Les nourritures sonores

Via le Fric-Frac Club, j'ai découvert ce petit blog sympa : Food For Your Ears... et d'ailleurs, pourquoi petit ? Ne soyons pas mesquins et saluons ce grand et sympathique blog.

Comme son nom l'indique, il s'agit d'un blog qui traite avant toute chose de musique, mais aussi de cinéma et (un peu) de livres.

Et à ceux qui s'écoutent chanter des complaintes, je conseillerais de visionner ce clip de Radiohead, tiré de leur dernier album et découvert grâce à ce blog :


Radiohead - All I Need (Official MTV Video)

samedi 17 mai 2008

Didier Jacob n'aime pas Françoise Sagan

Pourquoi ne l'aime-t-il pas ? Parce que c'est elle, parce que c'est lui : à cause de préjugés.

Il ne lui reproche pas sa frivolité, qui lui fait perdre en profondeur ce qu'elle gagne en légèreté (comme un sifflement allègre pour tromper l'ennui qui l'étouffe). Ce qu'il lui reproche, c'est ni plus ni moins d'être née bourgeoise. Gide avait refusé le manuscrit de Proust, trop rive droite, trop snob : ici, c'est pareil. Didier Jacob est réputé pour sa mauvaise foi et ses jugements péremptoires (on pose souvent au juge péremptoire en croyant se doter d'une personnalité : on ne fait qu'embrasser les préjugés avec lesquels on est né).

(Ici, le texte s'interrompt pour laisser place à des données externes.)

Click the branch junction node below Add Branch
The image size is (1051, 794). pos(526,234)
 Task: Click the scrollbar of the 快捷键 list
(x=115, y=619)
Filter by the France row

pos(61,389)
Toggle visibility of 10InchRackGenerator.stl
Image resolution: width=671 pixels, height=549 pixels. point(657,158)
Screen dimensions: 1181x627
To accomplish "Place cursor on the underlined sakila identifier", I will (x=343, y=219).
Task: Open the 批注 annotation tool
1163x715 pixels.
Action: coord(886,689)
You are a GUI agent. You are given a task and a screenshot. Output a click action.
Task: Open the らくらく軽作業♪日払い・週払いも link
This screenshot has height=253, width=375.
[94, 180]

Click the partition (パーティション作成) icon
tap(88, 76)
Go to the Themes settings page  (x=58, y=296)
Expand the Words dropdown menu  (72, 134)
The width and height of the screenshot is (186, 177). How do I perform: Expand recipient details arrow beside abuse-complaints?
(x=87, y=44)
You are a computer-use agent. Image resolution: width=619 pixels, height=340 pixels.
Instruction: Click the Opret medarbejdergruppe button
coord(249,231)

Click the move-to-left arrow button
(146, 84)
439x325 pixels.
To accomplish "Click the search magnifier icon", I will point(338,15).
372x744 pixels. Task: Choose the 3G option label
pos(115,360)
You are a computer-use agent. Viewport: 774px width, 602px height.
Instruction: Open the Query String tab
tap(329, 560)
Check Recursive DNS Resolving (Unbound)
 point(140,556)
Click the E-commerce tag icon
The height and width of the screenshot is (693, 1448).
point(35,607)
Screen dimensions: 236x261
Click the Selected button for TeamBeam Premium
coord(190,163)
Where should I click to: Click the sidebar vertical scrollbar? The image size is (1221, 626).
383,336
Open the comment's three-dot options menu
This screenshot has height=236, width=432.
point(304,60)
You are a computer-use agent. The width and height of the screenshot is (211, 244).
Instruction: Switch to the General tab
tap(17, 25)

Il nous livre ici un procès d'intentions, et surtout, ce reproche aberrant :

« Chez Sagan, ce ne sont pas les pauvres qui angoissent. Ce sont les autres, parce qu'ils aiment Brahms : faut qu'ils aillent au concert. Ca finit par faire des frais. Alors que les pauvres. Ils aiment simplement. Ils ne se cassent pas la tête à se faire tromper par la bourgeoise. On ne les voit pas, de toutes les manières. »

Il manque aussi les hémiplégiques qui gagent des courses en fauteuil roulant, les immigrés clandestins, les femmes battues... enfin tous ces sujets qui sentent le mélo politiquement correct. Peut-on sincèrement juger une œuvre pour ce qu'elle n'est pas ?

Un roman n'est pas la représentation proportionnelle d'une société, c'est la transpiration d'une obsession : chez Sagan, l'ennui, partant les plaisirs pour le tromper. Et je vais vous dire, c'est mieux que chez certains.

lundi 12 mai 2008

Sade, ou le littérateur pornographe

Certains livres sont lus pour de mauvaises raisons (les extralittéraires), ce qui sauve parfois leur auteur de l’anonymat, où leur absence de talent (je ne parle même pas de génie) les aurait sinon confinés.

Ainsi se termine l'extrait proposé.